His comeback story is not just about returning from injury — it is about reclaiming confidence, rhythm and relevance in one of the most competitive sporting ecosystems where out of sight can well be out of mind.

Here’s recalling exactly why Iyer was sidelined for 73 days — he had run backwards from cover point to hold on to a stunning catch to dismiss Alex Carey at Sydney but was injured in the process, suffering a lacerated spleen that led to internal bleeding.

There was no issue with his form, neither was he searching for runs. In fact, Iyer embodies modern Indian batting. Audacious through the off-side with a range of shots and especially effective against spin, Iyer seemed ideal for the middle order slot across formats. There was the thing about the rising ball though. Torn between hooking, ducking, parrying and evading, Iyer was continuously giving reasons to be criticised. Till he dealt with it in his own way, with mixed results of course, but plenty of intent and that can’t be a bad thing.

Iyer was nudged to be a leader, something he wasn’t shy about saying publicly that he wanted. But cricket careers rarely follow straight lines and Iyer’s trajectory was abruptly altered by recurring back issues. Back injuries have proved a bane for the modern professional cricketer, particularly a batter who relies on core strength, balance and rotational power.

Jasprit Bumrah is a walking example of why this type of injury demands not just physical healing but constant management, workload control and technical adjustments. For Iyer, repeated disruptions never allowed him to settle into a proper corrective mode.

A left shoulder injury forced him to miss the first half of the 2021 IPL, and then in 2023 he was ruled out for the entire season because of a back injury. Each absence meant missed series, lost match practice, and most significantly opportunities seized by others waiting in the wings. Iyer lost his central contract in 2024, ostensibly because it was felt that he had not shown enough hunger for Test cricket.

However, he returned to score 95 for Mumbai in the Ranji Trophy final before breaking KKR’s 10-year title drought as captain. When push came to shove last year, Iyer requested BCCI for a six-month break from red-ball cricket due to concerns about his back, which the board promptly approved. And then the injury at the SCG happened.

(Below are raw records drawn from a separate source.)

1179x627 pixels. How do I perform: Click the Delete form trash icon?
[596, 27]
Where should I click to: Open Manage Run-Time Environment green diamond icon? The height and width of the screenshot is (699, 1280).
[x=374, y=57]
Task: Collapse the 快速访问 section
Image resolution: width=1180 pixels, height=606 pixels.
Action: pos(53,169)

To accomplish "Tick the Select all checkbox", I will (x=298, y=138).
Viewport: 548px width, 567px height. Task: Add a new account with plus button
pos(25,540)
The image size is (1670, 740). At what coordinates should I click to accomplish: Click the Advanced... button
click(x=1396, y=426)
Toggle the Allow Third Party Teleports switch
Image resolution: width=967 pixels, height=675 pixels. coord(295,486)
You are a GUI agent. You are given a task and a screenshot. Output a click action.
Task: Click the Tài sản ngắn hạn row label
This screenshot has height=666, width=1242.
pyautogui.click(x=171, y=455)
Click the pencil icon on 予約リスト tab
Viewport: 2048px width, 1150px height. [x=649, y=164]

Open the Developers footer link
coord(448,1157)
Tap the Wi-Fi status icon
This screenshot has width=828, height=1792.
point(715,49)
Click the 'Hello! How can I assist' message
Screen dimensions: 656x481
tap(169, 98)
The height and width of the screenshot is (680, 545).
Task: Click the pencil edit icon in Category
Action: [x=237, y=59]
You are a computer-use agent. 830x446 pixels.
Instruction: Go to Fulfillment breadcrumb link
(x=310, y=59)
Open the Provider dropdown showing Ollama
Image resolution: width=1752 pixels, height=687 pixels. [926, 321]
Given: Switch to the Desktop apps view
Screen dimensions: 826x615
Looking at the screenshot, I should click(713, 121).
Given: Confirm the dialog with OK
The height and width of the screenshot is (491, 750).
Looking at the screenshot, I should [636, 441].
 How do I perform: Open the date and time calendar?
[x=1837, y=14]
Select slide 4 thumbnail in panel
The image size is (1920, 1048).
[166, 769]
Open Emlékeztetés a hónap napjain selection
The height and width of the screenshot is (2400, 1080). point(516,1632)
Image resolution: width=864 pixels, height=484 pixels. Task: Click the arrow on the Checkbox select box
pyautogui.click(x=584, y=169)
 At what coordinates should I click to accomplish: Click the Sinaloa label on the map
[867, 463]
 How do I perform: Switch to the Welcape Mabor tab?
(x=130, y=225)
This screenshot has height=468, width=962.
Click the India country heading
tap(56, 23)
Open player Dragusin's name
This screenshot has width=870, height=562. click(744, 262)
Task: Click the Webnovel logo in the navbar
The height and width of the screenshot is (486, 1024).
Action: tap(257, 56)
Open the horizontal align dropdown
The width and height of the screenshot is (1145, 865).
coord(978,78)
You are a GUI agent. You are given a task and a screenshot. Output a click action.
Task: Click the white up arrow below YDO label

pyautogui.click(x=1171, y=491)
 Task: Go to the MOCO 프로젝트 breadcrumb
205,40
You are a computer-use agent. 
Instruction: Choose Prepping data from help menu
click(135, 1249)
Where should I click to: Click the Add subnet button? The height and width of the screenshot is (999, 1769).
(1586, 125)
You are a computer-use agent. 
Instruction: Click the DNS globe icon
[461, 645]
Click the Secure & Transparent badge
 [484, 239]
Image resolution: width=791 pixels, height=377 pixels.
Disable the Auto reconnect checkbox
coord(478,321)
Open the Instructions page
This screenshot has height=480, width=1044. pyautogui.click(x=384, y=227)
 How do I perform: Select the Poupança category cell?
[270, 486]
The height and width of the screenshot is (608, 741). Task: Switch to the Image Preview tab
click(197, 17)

The timing of the injuries couldn’t have been worse given how Indian cricket’s supply line is overflowing with middle-order options. When a player becomes unavailable, the system does not pause — it moves to the next alternative. Iyer returning to the scheme of things doesn’t merely mean being fit again, but being better than those who replaced him. That’s an exceptionally high bar these days.

The selectors appointing Iyer vice-captain (he will play subject to passing a fitness test) for the New Zealand ODI series sends a strong message that they are backing him for ODIs. But the psychological aspect of the anticipation that Iyer will hit the ground running can weigh one down. Repeated injuries can erode confidence to the point that a player begins to question his body while selectors and team management worry about long-term reliability. Playing under that shadow requires immense mental strength, especially in an unrelenting system of elimination.

Iyer is 31. He is an IPL winning captain and an exceptional middle-order batter who was first drafted into a Test squad as Virat Kohli’s replacement. But right now, he isn’t in the scheme of things for T20Is or Tests. What makes the situation more complicated is that Iyer isn’t a fringe player. He is seen as someone who was once projected to be a leader. With that kind of history, each innings somehow becomes a referendum on his spot in the context of India’s white-ball ambitions.

Iyer is not only staging a comeback, he is also battling time, competition, expectation and the memory of what he once was supposed to become. It starts again, on Tuesday in the Vijay Hazare Trophy when he leads Mumbai against Himachal Pradesh in Jaipur.